- [GIVEN INSTRUCTION A]:
In the notes on PersistentVolumeClaims, what happens to a PVC when no new PV is available?
- [GIVEN INSTRUCTION B]:
Reproduce verbatim the passage of the notes on PersistentVolumeClaims that opens with the words "5. if no new" and closes with "and the PersistentVolumeClaim.".

- [DOCUMENT TEXT]:
════════════════════

PersistentVolumeClaim (PVC)

  • A PersistentVolumeClaim is a request for storage by a user. It specifies size, access modes, and optionally, a StorageClass. Kubernetes matches PVCs to PVs based on these specifications

Key Attributes:

  1. Requested Storage: The size of the storage needed.
  2. Access Modes: How the storage should be accessed.
  3. StorageClass: (Optional) Specifies the desired StorageClass for dynamic provisioning.
  4. every PVC binds to a single PV k8s finds PV with sufficient requirements. you can also use the labels to bind to the right volume.
  5. if no new PV is available then PVC will go in pending state.
  6. multiple PVCs cannot bind to the same PV.
    1. A PVC (Persistent Volume Claim) is exclusively bound to a PV (Persistent Volume). The binding is a one-to-one mapping, using a ClaimRef, which is a bi-directional binding between the PersistentVolume and the PersistentVolumeClaim.
apiVersion: v1
kind: PersistentVolumeClaim
metadata:
  name: pvc-example
spec:
  accessModes:
    - ReadWriteOnce
  resources:
    requests:
      storage: 5Gi
  storageClassName: ebs-sc # Optinal

persistentVolumeReclaimPolicy has three option retain, recycle and deleted

The persistentVolumeReclaimPolicy in Kubernetes specifies what should happen to a PersistentVolume (PV) when its associated PersistentVolumeClaim (PVC) is deleted.

════════════════════

- [DATA PROVIDED]:
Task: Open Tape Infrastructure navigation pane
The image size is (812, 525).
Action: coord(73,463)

════════════════════

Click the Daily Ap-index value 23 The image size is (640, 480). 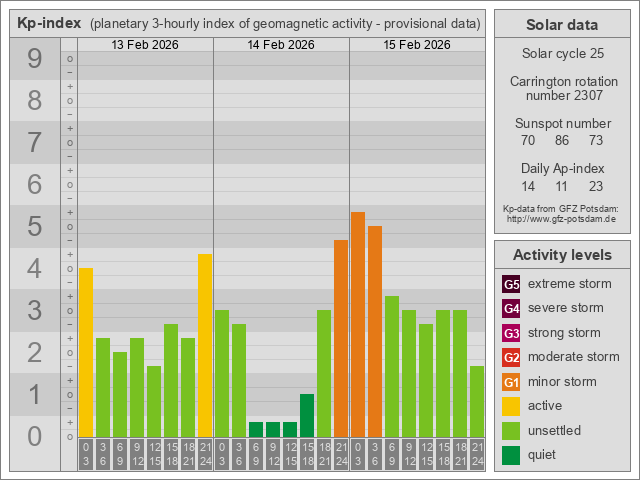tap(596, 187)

════════════════════

- [CORRECT OUTPUT A]:
The PVC goes into a pending state.

- [CORRECT OUTPUT B]:
5. if no new PV is available then PVC will go in pending state.
  6. multiple PVCs cannot bind to the same PV.
    1. A PVC (Persistent Volume Claim) is exclusively bound to a PV (Persistent Volume). The binding is a one-to-one mapping, using a ClaimRef, which is a bi-directional binding between the PersistentVolume and the PersistentVolumeClaim.